In the Portland area, unions refer hardship cases to Labor’s Community Service Agency (LCSA), an arm of the Northwest Oregon Labor Council. LCSA, funded in part by United Way of the Columbia-Willamette and local unions, tells union members what benefits and assistance are available to them. It also has a program of its own known as Helping Hands. Helping Hands gives one-time help, like paying past-due rent or utility bills, to members who are referred by union reps. LCSA Executive Director Vickie Burns says Helping Hands is able to help about 20 families a month, but she’s hearing 10 to 15 requests for assistance every day.

So Burns refers callers to the Carpenters Food Bank, and to the 2-1-1 call center. The union-led Carpenters Food Bank distributes food boxes the third Friday every month at the Carpenters Local 247 building on North Lombard Street in Portland. And 2-1-1, sponsored by United Way of the Columbia-Willamette, is a consolidated call center and clearinghouse that’s meant to “eliminate the maze.” It connects people to the resources they need: everything from food and shelter to clothing, health care, utility assistance, child care, job training, veterans benefits and more. In Oregon and Southwest Washington, it can be reached by dialing 2-1-1 on the phone, or visiting online at

The recession is especially severe in the construction trades, where unemployment is up to 30 percent in some cases.
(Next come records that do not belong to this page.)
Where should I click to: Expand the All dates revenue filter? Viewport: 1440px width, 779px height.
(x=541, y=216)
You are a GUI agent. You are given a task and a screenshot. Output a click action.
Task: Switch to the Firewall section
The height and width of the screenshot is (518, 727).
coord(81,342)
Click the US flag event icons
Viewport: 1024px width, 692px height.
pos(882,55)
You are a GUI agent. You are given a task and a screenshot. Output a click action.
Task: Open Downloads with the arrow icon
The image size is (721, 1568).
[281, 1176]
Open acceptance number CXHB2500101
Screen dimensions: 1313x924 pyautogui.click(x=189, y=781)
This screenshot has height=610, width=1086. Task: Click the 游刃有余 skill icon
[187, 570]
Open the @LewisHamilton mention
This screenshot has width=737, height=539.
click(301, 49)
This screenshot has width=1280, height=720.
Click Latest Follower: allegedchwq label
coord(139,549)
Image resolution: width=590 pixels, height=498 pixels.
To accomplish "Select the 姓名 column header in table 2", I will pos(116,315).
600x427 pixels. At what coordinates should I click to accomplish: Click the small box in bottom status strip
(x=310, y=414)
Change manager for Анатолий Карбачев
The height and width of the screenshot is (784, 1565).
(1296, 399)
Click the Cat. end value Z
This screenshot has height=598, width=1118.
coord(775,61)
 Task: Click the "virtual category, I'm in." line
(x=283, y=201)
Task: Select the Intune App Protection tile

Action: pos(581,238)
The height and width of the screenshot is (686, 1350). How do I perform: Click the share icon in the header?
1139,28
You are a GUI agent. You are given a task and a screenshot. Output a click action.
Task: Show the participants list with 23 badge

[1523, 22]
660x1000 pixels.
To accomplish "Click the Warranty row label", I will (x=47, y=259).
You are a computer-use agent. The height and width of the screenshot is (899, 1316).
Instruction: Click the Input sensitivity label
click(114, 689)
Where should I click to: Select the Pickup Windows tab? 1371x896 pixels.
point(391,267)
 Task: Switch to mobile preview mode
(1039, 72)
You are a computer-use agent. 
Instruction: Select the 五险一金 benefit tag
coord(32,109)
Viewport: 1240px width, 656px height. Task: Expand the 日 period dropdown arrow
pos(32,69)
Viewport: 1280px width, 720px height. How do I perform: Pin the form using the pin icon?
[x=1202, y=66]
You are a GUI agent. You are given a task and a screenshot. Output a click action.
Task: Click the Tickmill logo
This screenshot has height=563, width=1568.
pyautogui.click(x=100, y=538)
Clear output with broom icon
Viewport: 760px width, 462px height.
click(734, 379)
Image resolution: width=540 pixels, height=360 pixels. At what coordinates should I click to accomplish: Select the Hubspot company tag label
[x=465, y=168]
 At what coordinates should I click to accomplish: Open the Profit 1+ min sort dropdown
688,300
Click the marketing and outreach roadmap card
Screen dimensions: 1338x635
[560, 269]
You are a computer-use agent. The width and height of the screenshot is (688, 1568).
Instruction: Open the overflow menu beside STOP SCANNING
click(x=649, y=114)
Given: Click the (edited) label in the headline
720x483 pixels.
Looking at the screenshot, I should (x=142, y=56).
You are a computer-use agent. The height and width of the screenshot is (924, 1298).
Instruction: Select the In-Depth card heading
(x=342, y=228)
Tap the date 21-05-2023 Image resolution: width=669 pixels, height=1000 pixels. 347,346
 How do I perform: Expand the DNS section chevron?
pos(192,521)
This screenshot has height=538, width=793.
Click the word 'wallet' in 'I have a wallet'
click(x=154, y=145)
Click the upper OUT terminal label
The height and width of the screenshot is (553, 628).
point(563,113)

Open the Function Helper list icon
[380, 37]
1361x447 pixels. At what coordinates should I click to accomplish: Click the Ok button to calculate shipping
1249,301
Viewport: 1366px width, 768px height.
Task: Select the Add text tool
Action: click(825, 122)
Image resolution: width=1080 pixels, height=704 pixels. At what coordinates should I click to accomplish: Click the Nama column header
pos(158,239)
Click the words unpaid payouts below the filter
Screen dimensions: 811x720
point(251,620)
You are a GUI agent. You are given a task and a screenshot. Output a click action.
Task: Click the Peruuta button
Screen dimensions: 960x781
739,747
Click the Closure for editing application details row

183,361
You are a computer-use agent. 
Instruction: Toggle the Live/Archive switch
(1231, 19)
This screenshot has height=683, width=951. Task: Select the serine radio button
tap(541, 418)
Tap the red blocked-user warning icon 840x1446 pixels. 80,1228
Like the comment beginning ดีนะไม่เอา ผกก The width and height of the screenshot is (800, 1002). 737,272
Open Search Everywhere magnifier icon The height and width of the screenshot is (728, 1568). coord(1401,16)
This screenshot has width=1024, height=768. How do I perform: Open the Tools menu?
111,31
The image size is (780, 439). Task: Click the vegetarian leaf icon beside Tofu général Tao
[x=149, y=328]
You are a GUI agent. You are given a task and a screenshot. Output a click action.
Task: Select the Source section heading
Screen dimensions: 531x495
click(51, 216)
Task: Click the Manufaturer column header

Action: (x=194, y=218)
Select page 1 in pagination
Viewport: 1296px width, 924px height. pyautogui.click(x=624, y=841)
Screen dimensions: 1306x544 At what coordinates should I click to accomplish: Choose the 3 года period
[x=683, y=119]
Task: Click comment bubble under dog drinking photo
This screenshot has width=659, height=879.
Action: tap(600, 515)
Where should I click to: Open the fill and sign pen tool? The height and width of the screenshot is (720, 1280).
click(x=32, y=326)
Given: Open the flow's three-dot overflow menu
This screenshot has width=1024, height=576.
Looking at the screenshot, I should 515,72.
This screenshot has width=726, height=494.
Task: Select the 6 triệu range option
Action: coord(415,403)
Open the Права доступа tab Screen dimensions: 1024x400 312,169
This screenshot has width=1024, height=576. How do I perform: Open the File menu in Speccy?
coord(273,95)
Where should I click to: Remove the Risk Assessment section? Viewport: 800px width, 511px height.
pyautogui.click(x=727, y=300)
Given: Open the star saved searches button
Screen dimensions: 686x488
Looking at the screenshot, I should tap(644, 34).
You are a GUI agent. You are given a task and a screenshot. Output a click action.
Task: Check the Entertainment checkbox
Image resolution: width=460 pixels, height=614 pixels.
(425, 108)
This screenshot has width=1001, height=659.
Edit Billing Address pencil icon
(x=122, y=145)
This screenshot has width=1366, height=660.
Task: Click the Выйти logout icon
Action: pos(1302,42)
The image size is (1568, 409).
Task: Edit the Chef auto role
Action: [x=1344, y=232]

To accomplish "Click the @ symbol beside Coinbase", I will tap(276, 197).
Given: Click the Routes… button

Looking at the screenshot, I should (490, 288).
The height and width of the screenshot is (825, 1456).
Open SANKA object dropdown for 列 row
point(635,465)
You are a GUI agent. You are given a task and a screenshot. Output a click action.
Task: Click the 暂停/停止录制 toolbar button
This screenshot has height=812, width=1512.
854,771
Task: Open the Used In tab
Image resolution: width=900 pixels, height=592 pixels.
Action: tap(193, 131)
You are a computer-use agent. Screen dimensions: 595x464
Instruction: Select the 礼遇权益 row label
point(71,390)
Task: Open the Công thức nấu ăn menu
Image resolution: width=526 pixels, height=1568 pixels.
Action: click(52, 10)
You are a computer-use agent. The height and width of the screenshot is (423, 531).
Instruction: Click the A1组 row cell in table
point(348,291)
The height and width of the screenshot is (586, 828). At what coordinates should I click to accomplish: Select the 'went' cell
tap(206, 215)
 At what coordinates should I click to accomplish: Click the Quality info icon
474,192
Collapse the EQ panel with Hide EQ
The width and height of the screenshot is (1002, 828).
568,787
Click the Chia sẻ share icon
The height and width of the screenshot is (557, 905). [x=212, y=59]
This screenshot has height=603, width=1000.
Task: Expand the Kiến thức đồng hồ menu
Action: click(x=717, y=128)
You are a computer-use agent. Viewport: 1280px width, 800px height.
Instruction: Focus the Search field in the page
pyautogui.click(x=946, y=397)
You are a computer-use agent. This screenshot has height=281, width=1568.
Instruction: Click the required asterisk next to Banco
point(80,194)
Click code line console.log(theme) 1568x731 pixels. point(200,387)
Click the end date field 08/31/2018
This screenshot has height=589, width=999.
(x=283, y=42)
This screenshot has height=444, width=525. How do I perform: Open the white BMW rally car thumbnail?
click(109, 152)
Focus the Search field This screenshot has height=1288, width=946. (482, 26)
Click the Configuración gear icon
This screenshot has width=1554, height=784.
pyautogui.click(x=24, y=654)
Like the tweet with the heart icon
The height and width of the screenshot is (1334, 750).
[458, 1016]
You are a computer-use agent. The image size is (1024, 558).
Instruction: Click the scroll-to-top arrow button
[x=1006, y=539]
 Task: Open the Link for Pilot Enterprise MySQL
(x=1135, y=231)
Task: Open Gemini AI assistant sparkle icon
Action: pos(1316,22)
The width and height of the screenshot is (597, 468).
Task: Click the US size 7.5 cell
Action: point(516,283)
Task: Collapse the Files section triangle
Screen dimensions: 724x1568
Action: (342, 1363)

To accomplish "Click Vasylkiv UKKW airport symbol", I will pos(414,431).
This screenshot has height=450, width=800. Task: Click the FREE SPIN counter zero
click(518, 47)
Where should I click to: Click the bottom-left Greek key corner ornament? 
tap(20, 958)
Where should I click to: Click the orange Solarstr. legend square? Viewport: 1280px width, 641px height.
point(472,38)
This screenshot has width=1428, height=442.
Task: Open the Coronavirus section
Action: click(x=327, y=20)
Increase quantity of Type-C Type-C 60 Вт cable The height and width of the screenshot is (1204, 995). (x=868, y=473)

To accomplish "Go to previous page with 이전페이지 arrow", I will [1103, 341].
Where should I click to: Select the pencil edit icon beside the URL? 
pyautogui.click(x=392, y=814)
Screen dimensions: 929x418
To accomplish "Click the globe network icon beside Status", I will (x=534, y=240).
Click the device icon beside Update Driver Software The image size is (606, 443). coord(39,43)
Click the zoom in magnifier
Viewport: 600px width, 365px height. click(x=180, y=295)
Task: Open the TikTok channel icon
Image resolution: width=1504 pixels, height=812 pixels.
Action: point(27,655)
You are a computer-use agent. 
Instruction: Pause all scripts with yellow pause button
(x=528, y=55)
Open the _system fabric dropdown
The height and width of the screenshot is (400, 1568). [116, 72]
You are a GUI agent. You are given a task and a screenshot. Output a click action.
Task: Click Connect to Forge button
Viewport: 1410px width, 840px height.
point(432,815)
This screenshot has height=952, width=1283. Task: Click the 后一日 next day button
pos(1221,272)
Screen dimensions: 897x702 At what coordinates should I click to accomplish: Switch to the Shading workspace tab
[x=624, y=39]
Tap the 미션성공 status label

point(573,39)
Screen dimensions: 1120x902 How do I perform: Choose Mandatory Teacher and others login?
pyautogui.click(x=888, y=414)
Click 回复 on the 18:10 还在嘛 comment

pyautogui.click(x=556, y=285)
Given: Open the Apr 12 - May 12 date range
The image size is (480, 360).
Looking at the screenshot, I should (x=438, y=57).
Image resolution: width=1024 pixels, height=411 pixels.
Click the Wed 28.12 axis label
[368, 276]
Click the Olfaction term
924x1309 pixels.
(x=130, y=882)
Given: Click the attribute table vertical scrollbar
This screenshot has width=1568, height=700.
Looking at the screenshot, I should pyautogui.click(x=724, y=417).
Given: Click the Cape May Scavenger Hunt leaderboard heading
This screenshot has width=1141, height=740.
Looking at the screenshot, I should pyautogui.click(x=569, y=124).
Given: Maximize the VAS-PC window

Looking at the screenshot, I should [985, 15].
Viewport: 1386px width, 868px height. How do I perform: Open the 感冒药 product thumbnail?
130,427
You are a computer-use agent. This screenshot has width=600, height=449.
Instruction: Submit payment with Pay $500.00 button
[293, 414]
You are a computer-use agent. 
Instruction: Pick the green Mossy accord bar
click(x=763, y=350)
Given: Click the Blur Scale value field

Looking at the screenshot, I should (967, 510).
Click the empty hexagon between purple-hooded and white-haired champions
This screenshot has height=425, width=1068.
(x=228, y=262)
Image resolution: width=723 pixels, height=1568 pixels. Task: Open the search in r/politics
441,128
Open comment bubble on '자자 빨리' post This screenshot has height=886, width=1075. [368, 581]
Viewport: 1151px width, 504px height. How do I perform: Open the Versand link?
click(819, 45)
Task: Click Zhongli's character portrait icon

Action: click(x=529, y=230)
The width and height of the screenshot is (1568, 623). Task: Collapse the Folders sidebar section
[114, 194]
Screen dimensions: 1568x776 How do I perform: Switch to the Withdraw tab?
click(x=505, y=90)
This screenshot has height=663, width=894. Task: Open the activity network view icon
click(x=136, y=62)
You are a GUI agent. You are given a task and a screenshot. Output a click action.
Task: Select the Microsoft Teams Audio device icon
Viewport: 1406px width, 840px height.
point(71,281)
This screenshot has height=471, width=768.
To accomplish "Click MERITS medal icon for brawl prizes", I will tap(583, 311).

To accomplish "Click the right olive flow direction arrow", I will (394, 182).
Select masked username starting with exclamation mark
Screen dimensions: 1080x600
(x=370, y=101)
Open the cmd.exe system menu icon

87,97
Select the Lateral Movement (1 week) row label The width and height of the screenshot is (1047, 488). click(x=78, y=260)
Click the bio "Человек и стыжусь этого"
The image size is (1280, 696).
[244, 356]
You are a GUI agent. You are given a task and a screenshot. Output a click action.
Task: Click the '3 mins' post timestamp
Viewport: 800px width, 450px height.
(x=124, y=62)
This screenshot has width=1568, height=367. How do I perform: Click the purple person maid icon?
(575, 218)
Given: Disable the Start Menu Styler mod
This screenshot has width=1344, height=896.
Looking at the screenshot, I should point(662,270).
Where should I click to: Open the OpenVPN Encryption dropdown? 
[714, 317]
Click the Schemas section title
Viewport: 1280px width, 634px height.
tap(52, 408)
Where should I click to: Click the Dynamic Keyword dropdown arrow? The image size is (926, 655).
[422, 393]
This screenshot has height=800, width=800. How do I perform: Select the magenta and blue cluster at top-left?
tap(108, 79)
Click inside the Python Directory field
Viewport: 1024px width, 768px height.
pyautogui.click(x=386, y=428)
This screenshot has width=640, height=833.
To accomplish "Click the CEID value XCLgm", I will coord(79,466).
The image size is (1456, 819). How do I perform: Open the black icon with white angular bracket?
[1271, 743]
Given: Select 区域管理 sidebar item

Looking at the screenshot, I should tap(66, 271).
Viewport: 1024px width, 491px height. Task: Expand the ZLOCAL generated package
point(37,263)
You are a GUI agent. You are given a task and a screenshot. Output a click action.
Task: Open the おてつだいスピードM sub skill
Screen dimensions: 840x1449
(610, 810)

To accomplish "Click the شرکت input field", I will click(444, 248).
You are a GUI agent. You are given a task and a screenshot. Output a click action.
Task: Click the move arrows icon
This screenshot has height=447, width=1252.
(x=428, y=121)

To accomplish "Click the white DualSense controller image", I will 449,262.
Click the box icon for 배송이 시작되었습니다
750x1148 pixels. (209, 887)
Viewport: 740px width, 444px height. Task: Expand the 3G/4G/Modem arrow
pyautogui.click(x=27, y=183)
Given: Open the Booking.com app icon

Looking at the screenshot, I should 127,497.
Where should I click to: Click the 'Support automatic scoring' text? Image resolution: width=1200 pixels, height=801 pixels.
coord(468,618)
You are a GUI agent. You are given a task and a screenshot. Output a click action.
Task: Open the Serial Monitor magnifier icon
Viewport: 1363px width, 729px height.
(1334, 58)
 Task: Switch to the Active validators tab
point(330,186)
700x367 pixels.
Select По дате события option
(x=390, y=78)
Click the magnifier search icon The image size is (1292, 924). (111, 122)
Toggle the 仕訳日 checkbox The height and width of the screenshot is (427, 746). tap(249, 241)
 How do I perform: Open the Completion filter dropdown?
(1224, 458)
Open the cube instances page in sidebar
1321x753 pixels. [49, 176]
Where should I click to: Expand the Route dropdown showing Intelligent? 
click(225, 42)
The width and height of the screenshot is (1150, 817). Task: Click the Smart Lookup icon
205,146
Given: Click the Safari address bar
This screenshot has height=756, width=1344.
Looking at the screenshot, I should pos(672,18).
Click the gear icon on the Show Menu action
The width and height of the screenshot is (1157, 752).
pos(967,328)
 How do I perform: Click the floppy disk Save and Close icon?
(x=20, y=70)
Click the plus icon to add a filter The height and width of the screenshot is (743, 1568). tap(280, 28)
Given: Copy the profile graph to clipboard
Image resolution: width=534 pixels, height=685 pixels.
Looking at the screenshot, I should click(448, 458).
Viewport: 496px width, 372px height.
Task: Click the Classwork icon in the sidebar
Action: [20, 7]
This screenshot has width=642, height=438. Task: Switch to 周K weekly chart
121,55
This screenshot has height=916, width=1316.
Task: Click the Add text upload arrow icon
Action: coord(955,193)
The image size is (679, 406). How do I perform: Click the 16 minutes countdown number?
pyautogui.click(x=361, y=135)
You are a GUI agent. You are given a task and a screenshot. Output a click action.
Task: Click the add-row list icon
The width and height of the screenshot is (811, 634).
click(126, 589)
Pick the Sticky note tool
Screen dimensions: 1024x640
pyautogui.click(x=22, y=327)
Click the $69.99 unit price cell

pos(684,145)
“In the trades, I think we’ve seen more people [seeking assistance] in the last six months than in the 16 years I’ve been here combined,” Burns said. “There’s an anger out there. A lot of times I talk to people and say, ‘What do you need?’ and overwhelmingly the response is, ‘I need a job. I need to go back to work.’ They’re not thinking, ‘I need to get on public assistance.’”

But for union members in need, by far the two biggest sources of help are public: unemployment insurance and food stamps.

Unemployment insurance is the number one source of support for the out-of-work, but it doesn’t totally replace lost income, and it eventually runs out. Weekly benefits are supposed to equal 1.25 percent of the wages a worker earned in the 12-month period that ended three months before application. That works out to be about two-thirds of a workers’ previous income.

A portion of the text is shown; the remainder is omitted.